6. **AI-Agent Reliability**: OpenClaw-style AI agents automate node ops while preserving determinism

---

## II. System Overview

### 2.1 Four-Layer Architecture

```
Layer 1: EVM Execution
         ↓
Layer 2: Storage Commitment (IPFS + Merkle)
         ↓
Layer 3: PoSe Service Verification
         ↓
Layer 4: On-Chain Settlement (Smart Contracts)
```

**Layer Details**:

**Layer 1 - Execution (Optional EVM)**
- Execute transactions and smart contracts, maintain state
- EVM is a runtime, not a decentralization mechanism
- Block time: configurable (default 3000ms)
- Max tx/block: configurable (default 50)

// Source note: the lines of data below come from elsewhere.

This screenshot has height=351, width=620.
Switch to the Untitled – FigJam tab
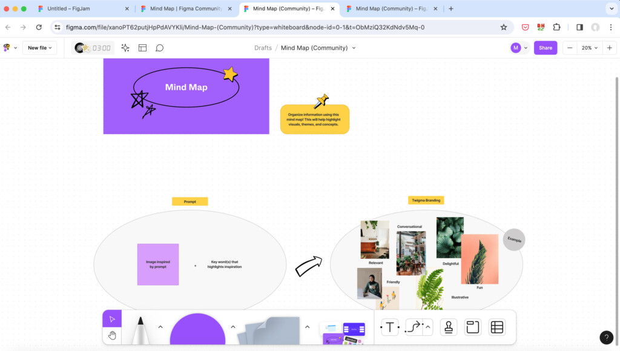pyautogui.click(x=79, y=9)

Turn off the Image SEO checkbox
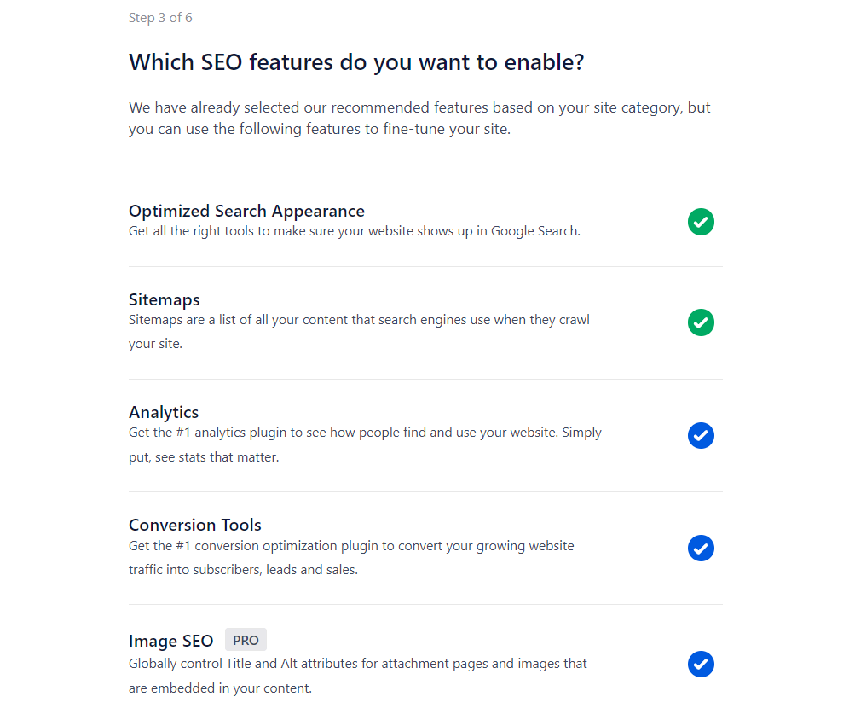pos(701,664)
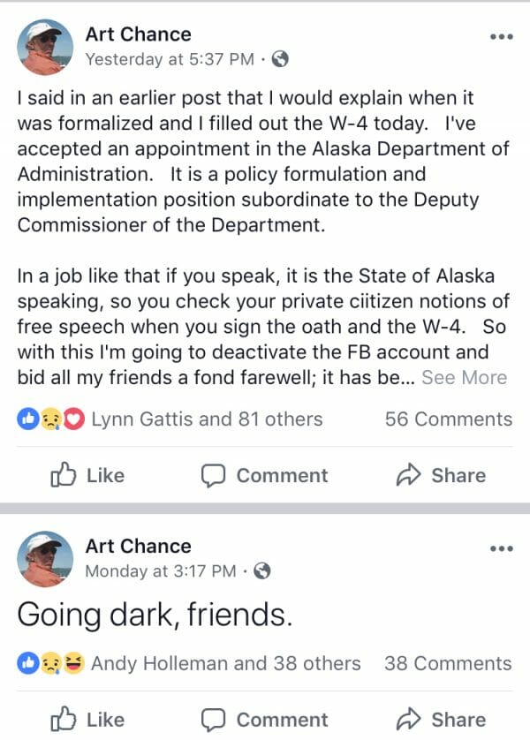This screenshot has width=530, height=740.
Task: Share the Alaska appointment post
Action: [x=441, y=475]
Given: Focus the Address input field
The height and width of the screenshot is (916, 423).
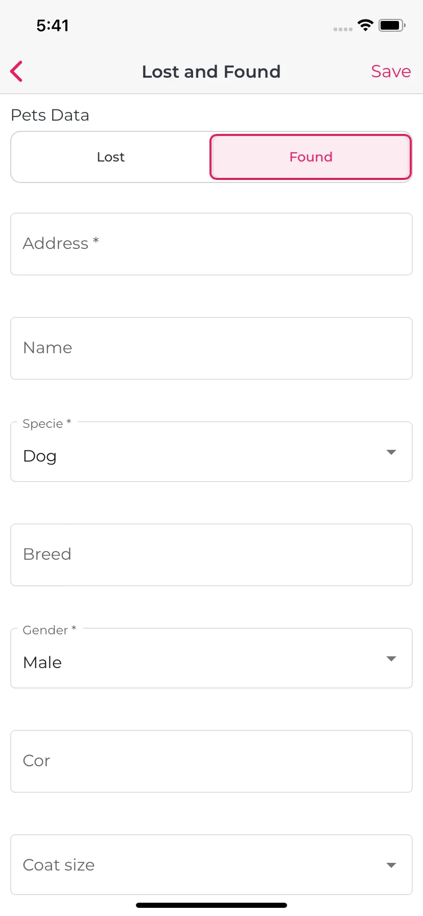Looking at the screenshot, I should (x=212, y=244).
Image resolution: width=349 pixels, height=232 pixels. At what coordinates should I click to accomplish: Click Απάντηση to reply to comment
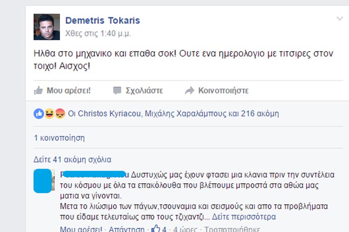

**Layer 2 - Consensus (Pluggable)**
- Deterministic rotation: `nextProposer = validators[currentHeight % validatorCount]`
- Optional BFT coordinator: 2/3+ for finality
- Multi-mode: HEALTHY/DEGRADED/RECOVERING
- Snapshot sync: new nodes bootstrap in 1 hour

**Layer 3 - PoSe Service Verification Layer**
- Node registration and commitments
- Random challenges and receipts
- Witness voting (`m = ceil(sqrt(activeCount))`, quorum `ceil(2m/3)`)
- Score computation and reward distribution
- Fraud proofs and penalties

**Layer 4 - OpenClaw AI Agent Operations**
- Automated node lifecycle management
- Monitoring, self-healing, upgrades, rate limiting, security hardening
- **Strictly does not alter** consensus logic or state transitions

### 2.2 Node Roles

A single operator can run one or more roles:

- **FN (Full Node)**: validates blocks/state, serves basic RPC queries
- **SN (Storage/Archive Node)**: stores historical blocks/snapshots, proves availability
- **RN (Relay Node)**: improves block/transaction propagation (lightweight, lower reward weight)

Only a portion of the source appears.